Man sieht, die Uhr wird täglich gebraucht, Kratzer auf dem Glas und so manchen Schlag hielt sie schon aus.

 
Schrottradio Endphase:
Nach sehr vielen Versuchen mit verschiedenen Ferritantennen und Rahmenantennen blieb ich letztendlich bei der ersten Wahl, die alte Rückwandantenne der GE aus den 40-iger Jahren des vorigen Jahrhunderts hat mit Abstand die beste Empfindlichkeit und so wird der gewachste Pappkarton mit dem Wickel als Rückwand des Radios eingebaut werden. Ich habe heute 21 verschiedene Antennen ausprobiert, Ferritstäbe hauptsächlich und Rahmenantennen, der alte GE Wickel bringt einfach erstaunliche Ergebnisse, das muss wohl mit dem Eingangskreis des Radios zusammenhängen, ein Serienkreis mit der "loading coil" und diese kleine Antenne bringt mir abends 8 Sender klar und deutlich rein. Also bleibt es dabei und jetzt fehlen nur noch die Feinarbeiten am Gehäuse mit der oben liegenden Skala.
 


 

Die Rückwandantenne, for best performance always use General Electric!
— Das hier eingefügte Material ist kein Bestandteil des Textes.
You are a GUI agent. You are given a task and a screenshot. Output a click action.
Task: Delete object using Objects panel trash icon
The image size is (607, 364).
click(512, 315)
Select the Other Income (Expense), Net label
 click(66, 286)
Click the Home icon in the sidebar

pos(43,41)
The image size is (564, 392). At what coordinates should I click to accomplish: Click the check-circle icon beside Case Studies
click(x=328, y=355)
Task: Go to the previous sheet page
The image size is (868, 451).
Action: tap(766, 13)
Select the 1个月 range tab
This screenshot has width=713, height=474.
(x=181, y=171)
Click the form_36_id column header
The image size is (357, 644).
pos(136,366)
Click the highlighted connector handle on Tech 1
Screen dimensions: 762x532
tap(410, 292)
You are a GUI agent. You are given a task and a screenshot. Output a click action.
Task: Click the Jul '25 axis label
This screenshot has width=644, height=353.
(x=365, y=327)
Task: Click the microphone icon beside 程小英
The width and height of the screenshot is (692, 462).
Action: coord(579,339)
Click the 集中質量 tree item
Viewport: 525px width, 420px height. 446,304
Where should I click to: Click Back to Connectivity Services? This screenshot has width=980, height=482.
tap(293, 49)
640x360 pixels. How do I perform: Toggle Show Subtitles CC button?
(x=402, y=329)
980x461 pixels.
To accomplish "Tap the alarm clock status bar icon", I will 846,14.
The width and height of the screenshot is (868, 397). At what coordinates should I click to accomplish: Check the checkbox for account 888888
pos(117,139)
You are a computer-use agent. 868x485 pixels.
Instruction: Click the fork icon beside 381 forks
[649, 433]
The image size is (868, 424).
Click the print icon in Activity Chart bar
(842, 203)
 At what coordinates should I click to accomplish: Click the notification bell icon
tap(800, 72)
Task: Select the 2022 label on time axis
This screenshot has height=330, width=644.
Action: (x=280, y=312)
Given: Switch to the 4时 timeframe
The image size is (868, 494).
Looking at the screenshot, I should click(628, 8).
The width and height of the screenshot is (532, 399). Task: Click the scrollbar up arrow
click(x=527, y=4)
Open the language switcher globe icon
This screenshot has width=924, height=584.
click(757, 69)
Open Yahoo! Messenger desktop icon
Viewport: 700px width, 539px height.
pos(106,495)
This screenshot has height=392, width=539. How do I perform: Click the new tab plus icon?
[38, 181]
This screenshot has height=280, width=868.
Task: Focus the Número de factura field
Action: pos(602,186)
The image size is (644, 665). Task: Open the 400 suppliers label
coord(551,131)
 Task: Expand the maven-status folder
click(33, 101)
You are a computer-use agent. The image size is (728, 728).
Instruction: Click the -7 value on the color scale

Rückansicht mit den eingebauten Netzteilen und der RJ12 Buchse, an der der kleine Steckertrafo angeschlossen wird. Alle Teile sind aus der Schrottkiste, die Elkos, Kühlkörper und selbst einige Halbleiter sind aus Platinenausbau

Jetzt muss ich mir nur noch einen Namen für das Radio ausdenken!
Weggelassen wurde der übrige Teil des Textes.